A pair of not-guilty pleas were entered this week in two unrelated murder cases in Northeast Alabama, one of them a capital murder case from a July slaying and the other going back to a cold-case killing from 1997.

In the most recent death, 32-year-old Valley Head, Ala., resident Daniel Adam Beaty -- who faces a capital murder charge in the death of 33-year-old Daniel Thomas Fuller -- pleaded not guilty during a hearing Tuesday at the DeKalb County Courthouse in Fort Payne, according to Bob Johnston, chief deputy district attorney for the 9th Judicial District.

photo Daniel Adam Beaty

Johnston said the plea doesn't affect the state's approach to prosecution in the case.

photo Daniel Thomas Fuller

Authorities say Beaty used a knife to kill Fuller, whose body was found by horseback riders on Aug. 31 near the Mule Day campground in Ider, Ala. The body had been there since July 21, authorities said during the initial investigation.

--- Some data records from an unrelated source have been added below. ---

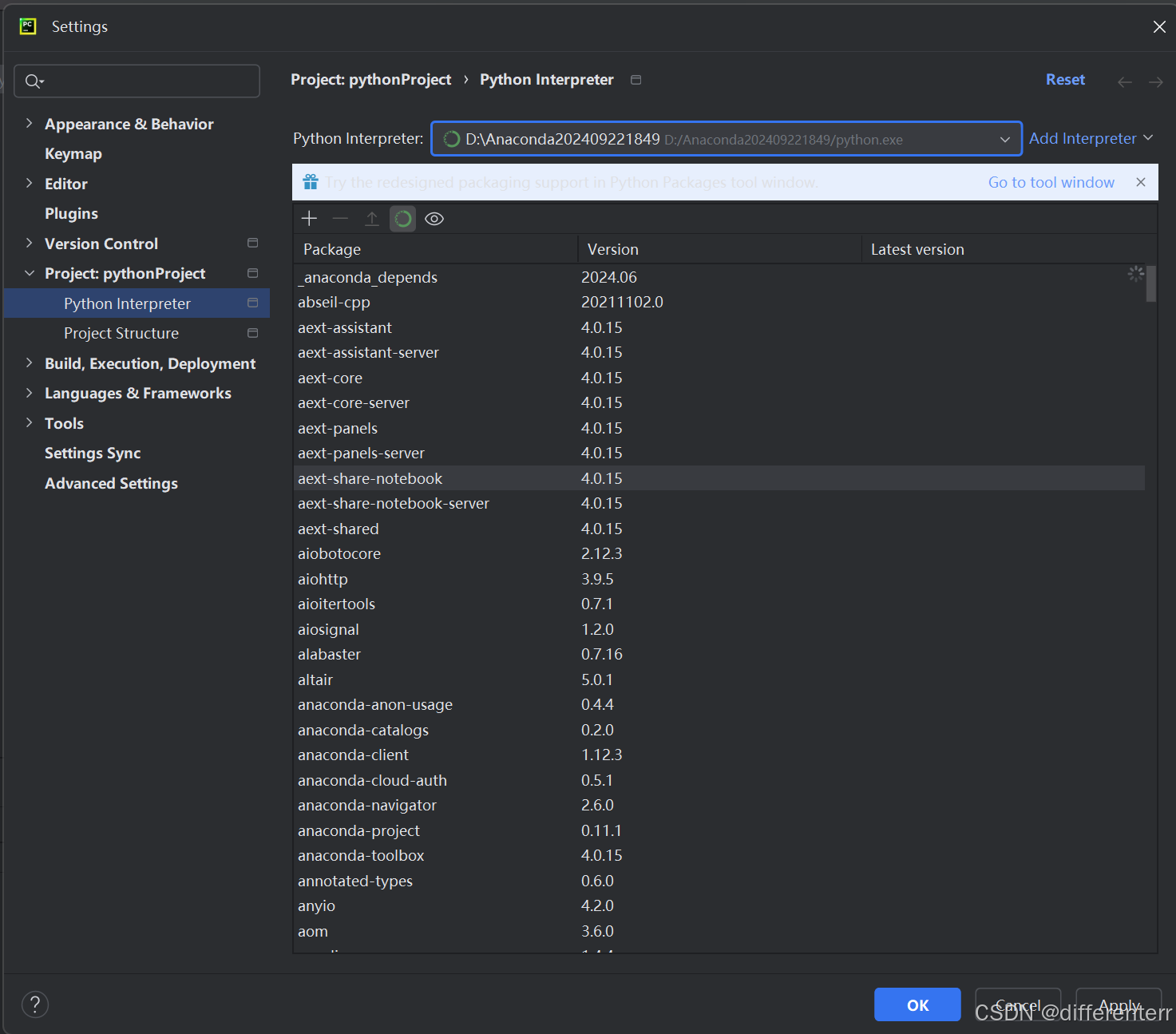
Task: Toggle the Conda packages mode icon
Action: pyautogui.click(x=402, y=218)
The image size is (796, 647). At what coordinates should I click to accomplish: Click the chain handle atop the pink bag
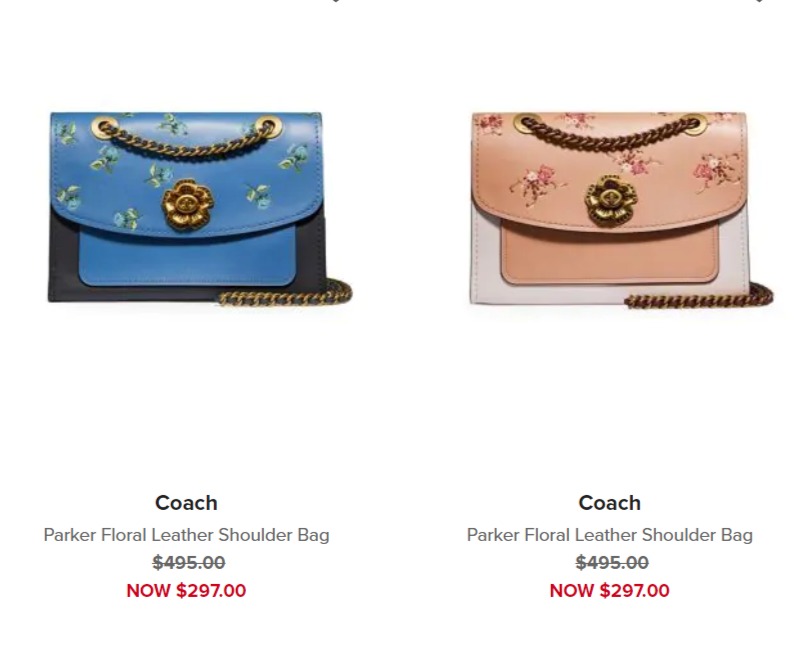pyautogui.click(x=610, y=133)
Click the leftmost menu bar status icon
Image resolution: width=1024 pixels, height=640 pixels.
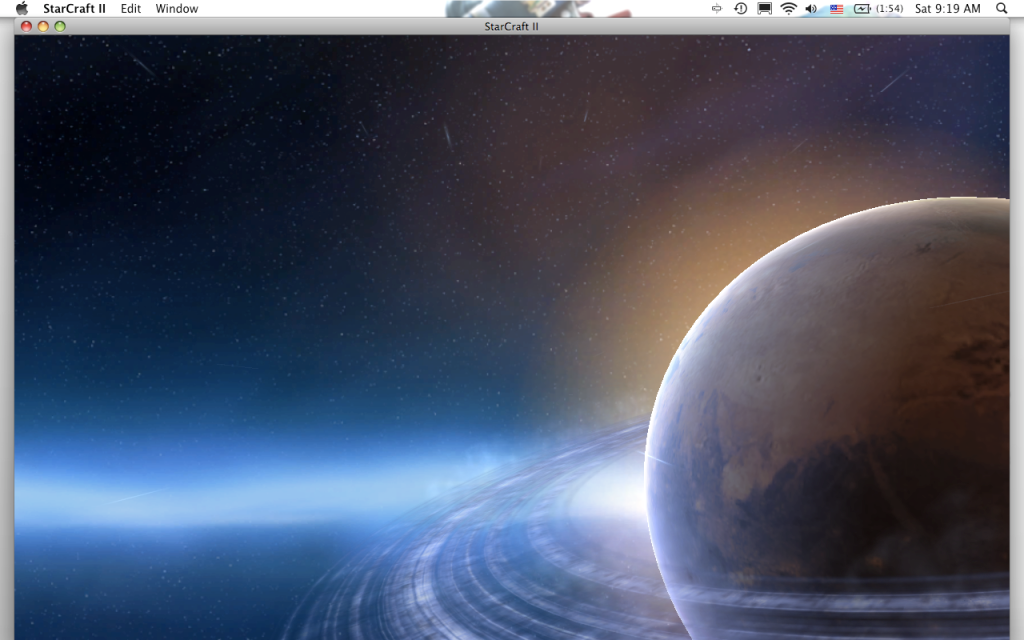pos(716,9)
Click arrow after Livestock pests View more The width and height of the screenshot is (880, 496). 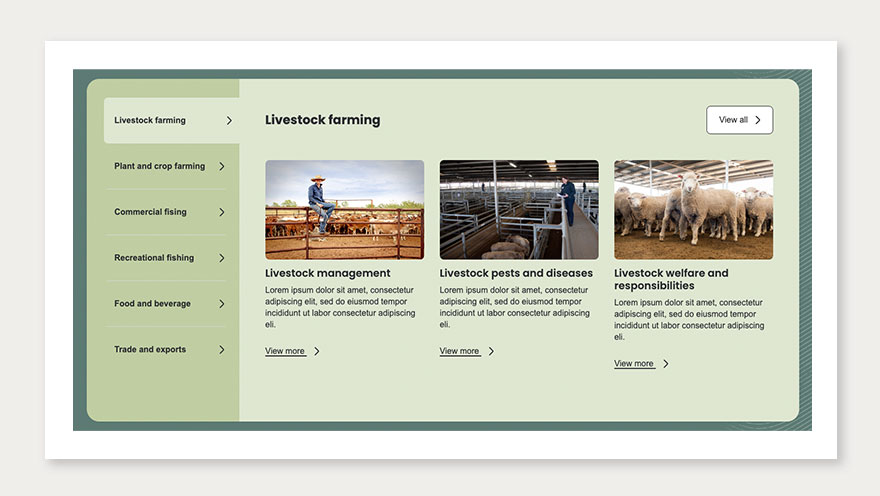(x=491, y=351)
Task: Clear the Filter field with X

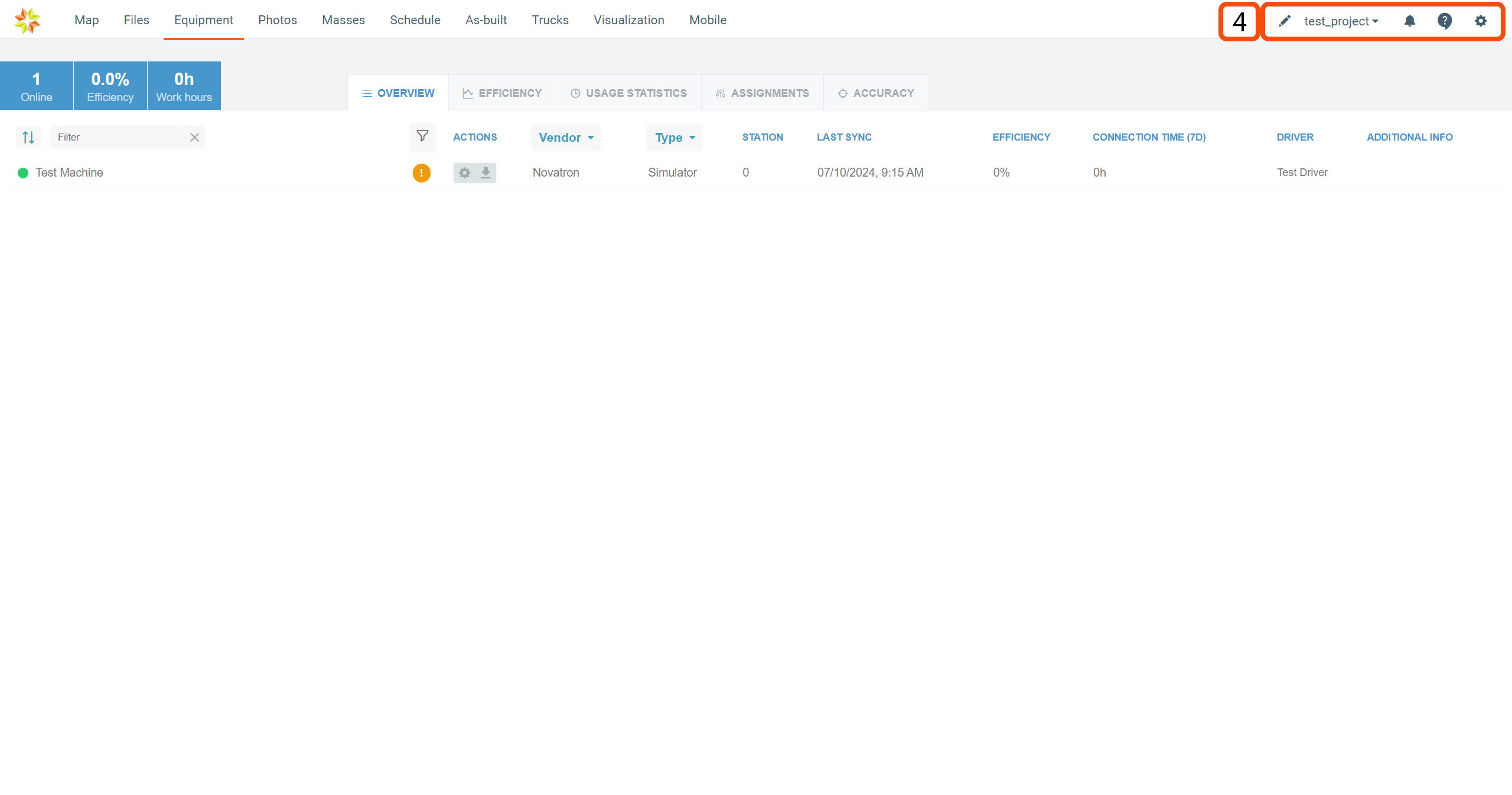Action: pyautogui.click(x=194, y=138)
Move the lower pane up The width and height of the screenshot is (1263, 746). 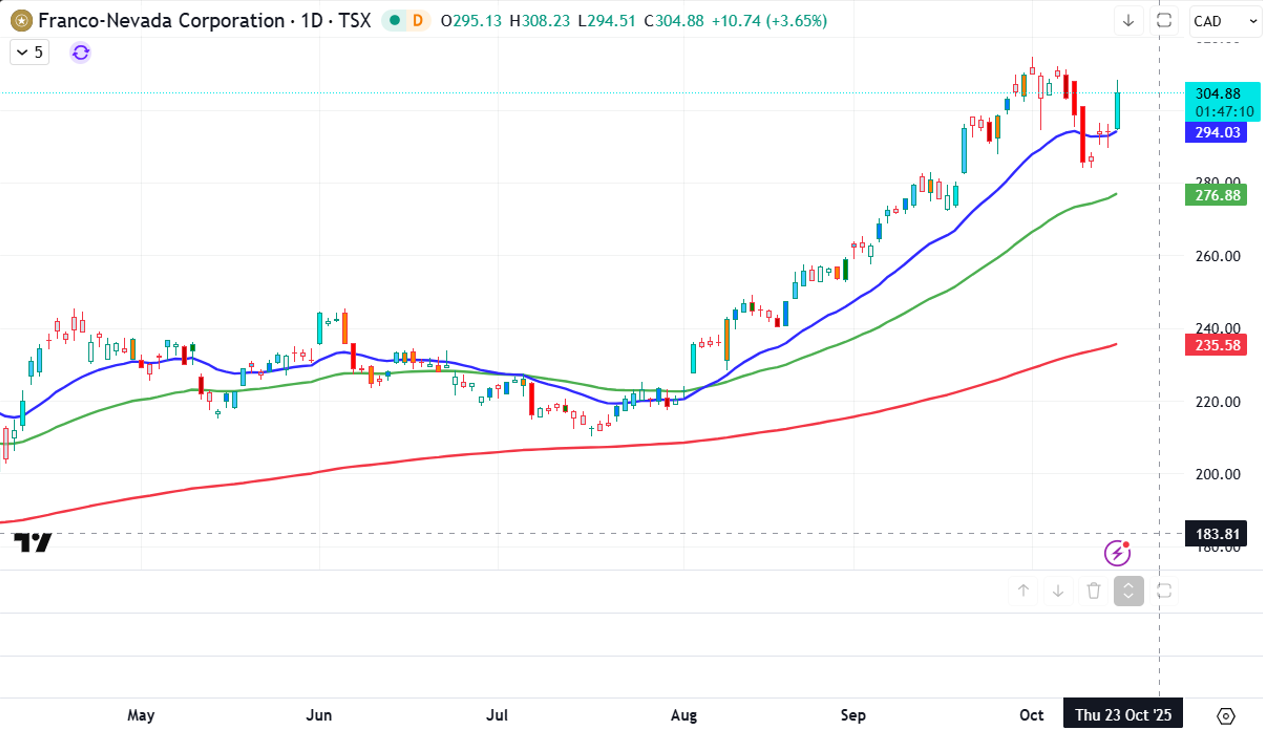coord(1023,591)
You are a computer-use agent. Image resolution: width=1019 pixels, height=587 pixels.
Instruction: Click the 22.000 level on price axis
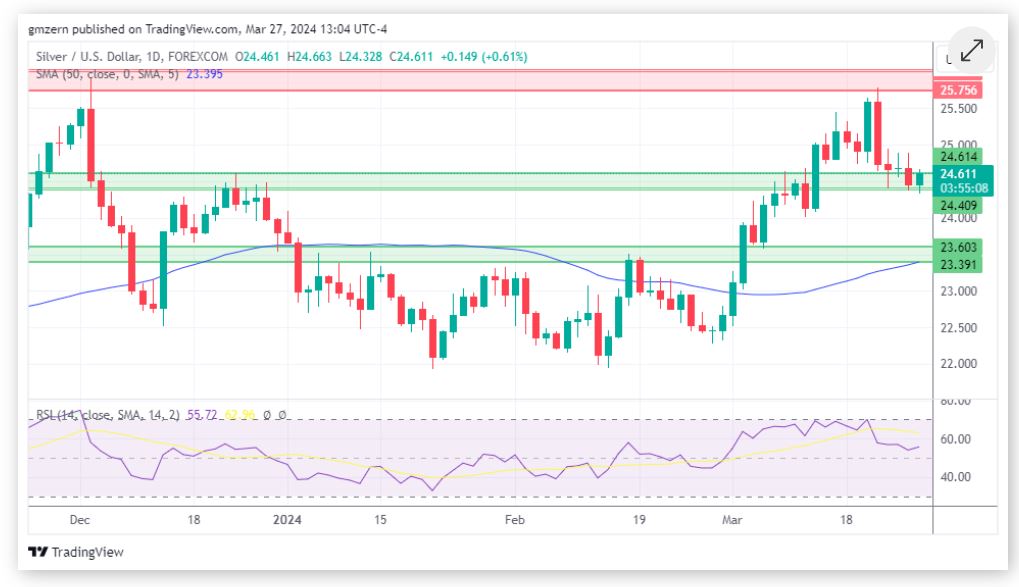coord(957,363)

Fuller's body was found in a wooded area on land DeKalb County Sheriff Jimmy Harris said belonged to Beaty's grandmother. Harris described the area as being a "regular place people go drink and do drugs."

Harris would not discuss a motive in the case, but he said Beaty claimed he had a dispute with Fuller over a girlfriend. And Beaty reportedly sold some of Fuller's property and his vehicle, Harris said.

The murder weapon was described as "a very large knife," Harris said.

In the second case, out of Jackson County, Barry Whitton, 46, is charged in the beating death of his first wife, 28-year-old Michelle Townson Whitton. Her body was found in neighboring DeKalb County near the town of Powell on Jan. 20, 1998, just over a month after she was reported missing on Dec. 7, 1997.

Alabama Attorney General Luther Strange's spokeswoman, Joy Patterson, confirmed that Whitton entered a not-guilty plea but said prosecutors cannot comment further on the case. The attorney general's office in Montgomery is prosecuting the case.

Whitton entered the plea Tuesday during his arraignment on murder charges that stemmed from an indictment charging him in the cold-case slaying issued in December.

Michelle Whitton's body was found in a shallow grave under sticks and rocks near the Jackson-DeKalb county line about 15 miles from the couple's home in Dutton, Ala., according to archives on the Huntsville Times' website al.com.

Barry Whitton also is suspected in the 2007 disappearance of his second wife, 36-year-old Kimberly Compton Whitton, and her 11-year-old daughter, Haleigh Brean Culwell, according to the newspaper's accounts. He has not been charged in connection with their disappearances but netted the federal weapons charges while authorities were searching for the mother and daughter on Barry Whitton's 40-acre farm near Section.

Jackson County authorities are still seeking information in that case.